Я чувствую, как начинается падение с небывалой высоты, и я понимаю, что, когда оно закончится, наша связь неизбежно заставит меня жестоко страдать от боли. И я заранее задаюсь вопросом, когда это должно случиться, и почему-то не думаю о том, что, может быть, на этот раз все к лучшему. За эти годы оптимизма у меня прибавилось… Однако изумительное чувство полета не проходит, Ави обнимает меня, и в глубине души я надеюсь, что, может быть, это никогда не кончится. Если чувство исчезнет, вернется боль воспоминания о смерти Джоя Валери. Но я не хочу, чтобы такой способ самоутешения перед лицом смерти стал для меня необходим как наркотик.
– Пожалуйста, подожди! Я больше не могу! – кричу я.
– Я люблю тебя, – снова говорит он, отирая слезы с моего лица.
И я не уверена в том, что эти слезы мои. В какое-то мгновение мне кажется, что они наши. Потому что в это мгновение мы составляем с ним одно целое. Пусть только на миг…
Все закончилось, но мы не двигаемся. Я глажу волосы Ави и размышляю, стоит ли задать ему один фатальный вопрос, который вот уже несколько часов не идет у меня из головы. Я колеблюсь, боясь испортить то, что уже случилось, поскольку сам Ави уклонился от обсуждения этого предмета. Вдруг я ощущаю раздражение, словно удостоилась оговоренного заранее минимума удовольствия. Я хочу знать, что жизнь продолжается.
– Ты женат? – спрашиваю я.
– На это довольно трудно ответить, – говорит он после небольшой паузы.

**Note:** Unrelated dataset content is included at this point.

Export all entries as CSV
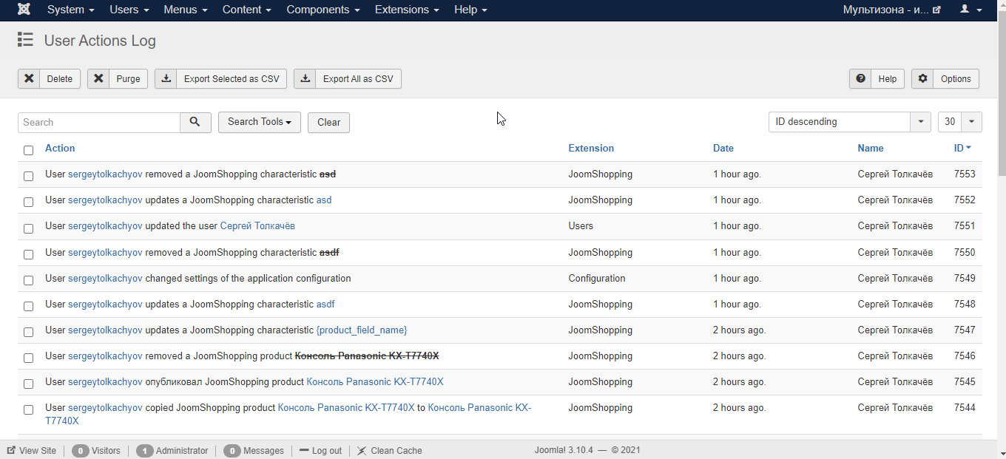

Неужели я задала такой сложный вопрос, который требует еще каких-то слов, кроме простых да или нет. Впрочем, как бы там ни было, что сделано, то сделано – мы уже успели с ним переспать… А я-то размечталась, как должна буду остаться в Тель-Авиве и не поеду домой на День Благодарения. Понимаешь, Ави, было просто глупо поверить тому, что ты сказал. Ты ведь сказал, что любишь меня. Однако я поверила. Как поверила и тому, что ты говорил на террасе – что ты на веки вечные задержишь меня в Тель-Авиве и от докучливой необходимости отправляться домой на День Благодарения меня будут отделять миллионы световых лет. Но тебе не понять этого, Ави, потому что в Израиле все – члены одной большой семьи, – за исключением, конечно, палестинских братьев по разуму… Но что еще хуже, я ведь тоже влюбилась в тебя тогда в Марионе – в тот день, когда твоя армия вторглась в Ливан по всей пограничной линии.